*** EXERCISE INPUTS ***

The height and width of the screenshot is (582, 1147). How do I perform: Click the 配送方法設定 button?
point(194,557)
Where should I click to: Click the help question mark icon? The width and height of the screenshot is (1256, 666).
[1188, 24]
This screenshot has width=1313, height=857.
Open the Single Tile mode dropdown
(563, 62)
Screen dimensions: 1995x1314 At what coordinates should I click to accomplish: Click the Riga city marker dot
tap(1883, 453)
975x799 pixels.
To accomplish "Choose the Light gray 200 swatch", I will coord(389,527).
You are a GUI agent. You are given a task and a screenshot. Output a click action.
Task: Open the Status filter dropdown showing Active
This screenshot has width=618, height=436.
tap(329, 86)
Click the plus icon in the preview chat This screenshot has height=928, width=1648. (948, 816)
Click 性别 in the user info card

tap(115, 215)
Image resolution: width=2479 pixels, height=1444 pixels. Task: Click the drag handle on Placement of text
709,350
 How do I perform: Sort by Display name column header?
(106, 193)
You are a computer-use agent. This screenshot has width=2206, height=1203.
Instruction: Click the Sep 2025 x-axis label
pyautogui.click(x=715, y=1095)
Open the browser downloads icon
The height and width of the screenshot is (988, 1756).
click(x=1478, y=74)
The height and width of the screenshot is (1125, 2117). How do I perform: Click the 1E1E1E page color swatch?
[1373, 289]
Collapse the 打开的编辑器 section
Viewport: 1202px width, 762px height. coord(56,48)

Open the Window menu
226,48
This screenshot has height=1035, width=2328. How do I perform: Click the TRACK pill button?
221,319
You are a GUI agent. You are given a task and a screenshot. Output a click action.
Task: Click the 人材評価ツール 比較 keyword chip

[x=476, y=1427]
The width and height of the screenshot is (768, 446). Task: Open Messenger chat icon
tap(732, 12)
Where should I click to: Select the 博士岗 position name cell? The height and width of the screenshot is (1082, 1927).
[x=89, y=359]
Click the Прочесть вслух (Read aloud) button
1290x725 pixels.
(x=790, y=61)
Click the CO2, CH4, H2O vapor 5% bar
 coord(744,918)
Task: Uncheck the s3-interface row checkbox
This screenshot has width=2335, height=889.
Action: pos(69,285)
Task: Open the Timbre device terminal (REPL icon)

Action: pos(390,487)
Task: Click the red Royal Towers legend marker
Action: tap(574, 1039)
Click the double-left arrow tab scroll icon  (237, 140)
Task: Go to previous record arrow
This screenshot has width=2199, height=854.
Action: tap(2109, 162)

*** End of EXERCISE INPUTS ***

**REQUIREMENT**
Return the material above in full, exactly as it appears.

**WRITTEN RESPONSE**
The height and width of the screenshot is (582, 1147). How do I perform: Click the 配送方法設定 button?
point(194,557)
Where should I click to: Click the help question mark icon? The width and height of the screenshot is (1256, 666).
[1188, 24]
This screenshot has width=1313, height=857.
Open the Single Tile mode dropdown
(563, 62)
Screen dimensions: 1995x1314 At what coordinates should I click to accomplish: Click the Riga city marker dot
tap(1883, 453)
975x799 pixels.
To accomplish "Choose the Light gray 200 swatch", I will coord(389,527).
You are a GUI agent. You are given a task and a screenshot. Output a click action.
Task: Open the Status filter dropdown showing Active
This screenshot has width=618, height=436.
tap(329, 86)
Click the plus icon in the preview chat This screenshot has height=928, width=1648. (948, 816)
Click 性别 in the user info card

tap(115, 215)
Image resolution: width=2479 pixels, height=1444 pixels. Task: Click the drag handle on Placement of text
709,350
 How do I perform: Sort by Display name column header?
(106, 193)
You are a computer-use agent. This screenshot has width=2206, height=1203.
Instruction: Click the Sep 2025 x-axis label
pyautogui.click(x=715, y=1095)
Open the browser downloads icon
The height and width of the screenshot is (988, 1756).
click(x=1478, y=74)
The height and width of the screenshot is (1125, 2117). How do I perform: Click the 1E1E1E page color swatch?
[1373, 289]
Collapse the 打开的编辑器 section
Viewport: 1202px width, 762px height. coord(56,48)

Open the Window menu
226,48
This screenshot has height=1035, width=2328. How do I perform: Click the TRACK pill button?
221,319
You are a GUI agent. You are given a task and a screenshot. Output a click action.
Task: Click the 人材評価ツール 比較 keyword chip

[x=476, y=1427]
The width and height of the screenshot is (768, 446). Task: Open Messenger chat icon
tap(732, 12)
Where should I click to: Select the 博士岗 position name cell? The height and width of the screenshot is (1082, 1927).
[x=89, y=359]
Click the Прочесть вслух (Read aloud) button
1290x725 pixels.
(x=790, y=61)
Click the CO2, CH4, H2O vapor 5% bar
 coord(744,918)
Task: Uncheck the s3-interface row checkbox
This screenshot has width=2335, height=889.
Action: pos(69,285)
Task: Open the Timbre device terminal (REPL icon)

Action: pos(390,487)
Task: Click the red Royal Towers legend marker
Action: tap(574, 1039)
Click the double-left arrow tab scroll icon  (237, 140)
Task: Go to previous record arrow
This screenshot has width=2199, height=854.
Action: tap(2109, 162)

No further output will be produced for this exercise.